The use of force and a high tech military infrastructure is vital for maintaining an occupation, which exerts control over the future of Palestine. Military force, as in any colonial or settler enterprise, is vital for sustaining control over a population and is responsible for daily violence committed against Palestinians. The means of violence of the Israeli occupation are therefore supplied largely by foreign aid.
Political and Economic Advantages of Aid
Despite being widely recognized by international law and international institutions as an occupying power, Israel has managed to facilitate and increase the depth and scale of occupation. Routine human rights violations and violence have become normalized. The substantial body of evidence as detailed by a vast network of human rights organizations, NGOs and international institutions such as the UN, are testament to the illegality of occupation. International inaction against the Israeli regime can be best explained by the advantages of foreign aid. Recent calls by the US to back Israel against the findings of the Goldstone report reflect this notion. Human rights violations and ethnic cleansing by the Israelis state are politically inconvenient themes for the US administration, which throws huge political weight behind ensuring that charges against Israel fail to reach their natural conclusion at the highest levels of the international community. Political support from the global status quo is therefore vital in sustaining Israel’s occupation.
Furthermore, the logistics and economics of sustaining an occupation spanning nearly 42 years, 61 years if the ethnic cleansing and land seizures of 1948 are counted, would put severe strain on any state’s economy. The economic ‘burden’ of occupation would in fact seem unsustainable.
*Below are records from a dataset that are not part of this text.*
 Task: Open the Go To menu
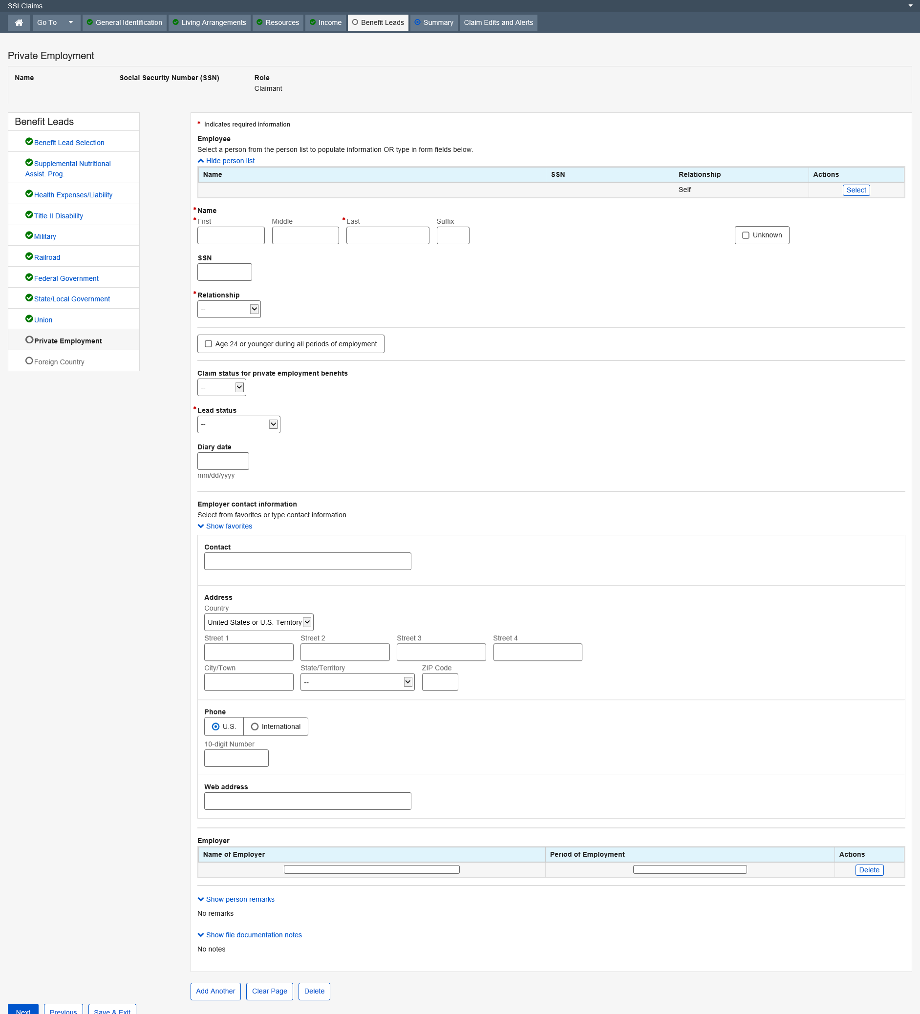[55, 23]
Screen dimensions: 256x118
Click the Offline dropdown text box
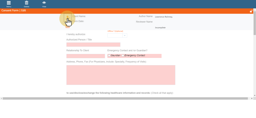[115, 35]
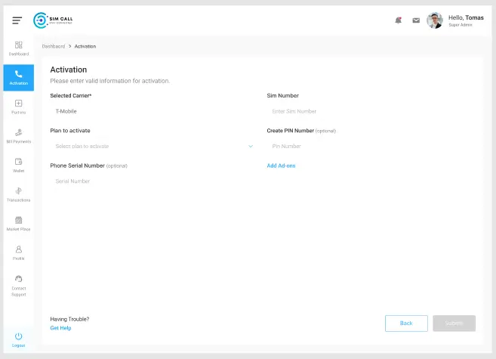The height and width of the screenshot is (359, 496).
Task: Select the Activation sidebar item
Action: tap(19, 77)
An array of military bases, military personnel, 11,000 Palestinian prisoners in Israeli jails, 733 km of a separation wall, over 600 checkpoints and barriers, 199 illegal settlements and the accompanying array of 800+ km of bypass roads, tunnels, and underpasses,  in addition to the costly military arsenal that Israel possesses, could not be sustained alone by the Israeli economy. The highly militarized structure of Israeli society has therefore been funded and continues to be supported by US foreign aid, at considerable cost to the US taxpayer. Indeed, it is estimated that the $84.8 billion of aid to Israel from 1949-1998 has cost US taxpayers $134.8 billion. In other words, the $14,630 every Israeli citizen has received from the US government has cost American taxpayers $23,240 per Israeli. If the substantial volume of foreign aid to Israel was cut, it is debatable as to whether Israel could continue to support the occupation.
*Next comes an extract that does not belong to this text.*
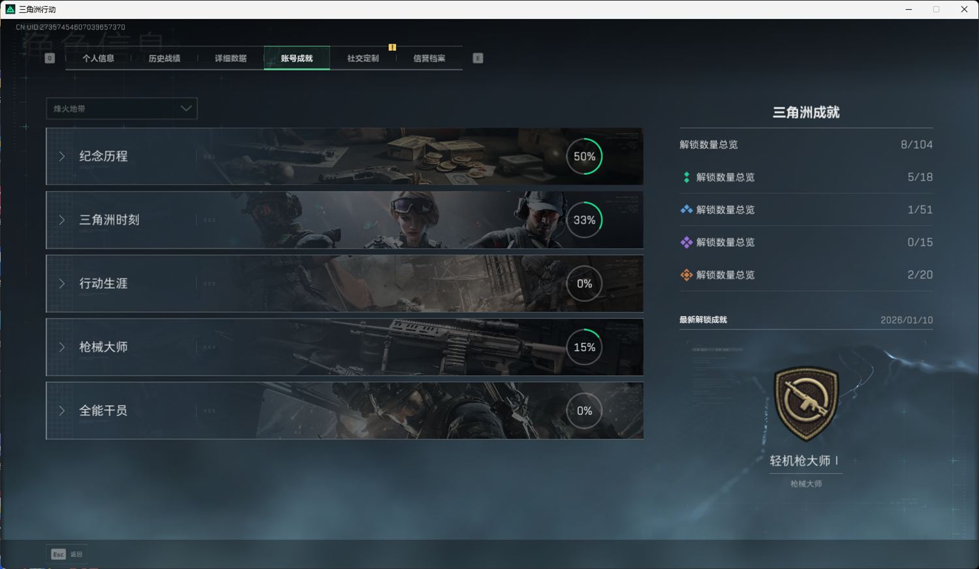979x569 pixels.
Task: Switch to the 个人信息 tab
Action: click(x=98, y=58)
Israel is not a country suffering from natural disasters such as drought, earthquakes or floods. Nor is it a country struggling to lift itself out of crippling poverty. Its problems, as a former US Foreign Service Officer note, ‘arise solely from its unwillingness to give back land it seized in the 1967 war in return for peace with its neighbors’. Indeed, whilst in mid 1995 US foreign aid in Latin America and the Caribbean amounted to $79 per person, in Israel over the same period, per capita aid amounted to $10,775.48, the cost of Israel to US taxpayers, as noted before, is therefore extortionate.
Foreign aid, US and other, is given as part of geo-political considerations and foreign policy aimed at increasing influence in the middle-east, it is also the oxygen of occupation, facilitating Israel’s policies of collective punishment, continuing displacement, settlement construction and illegal detention.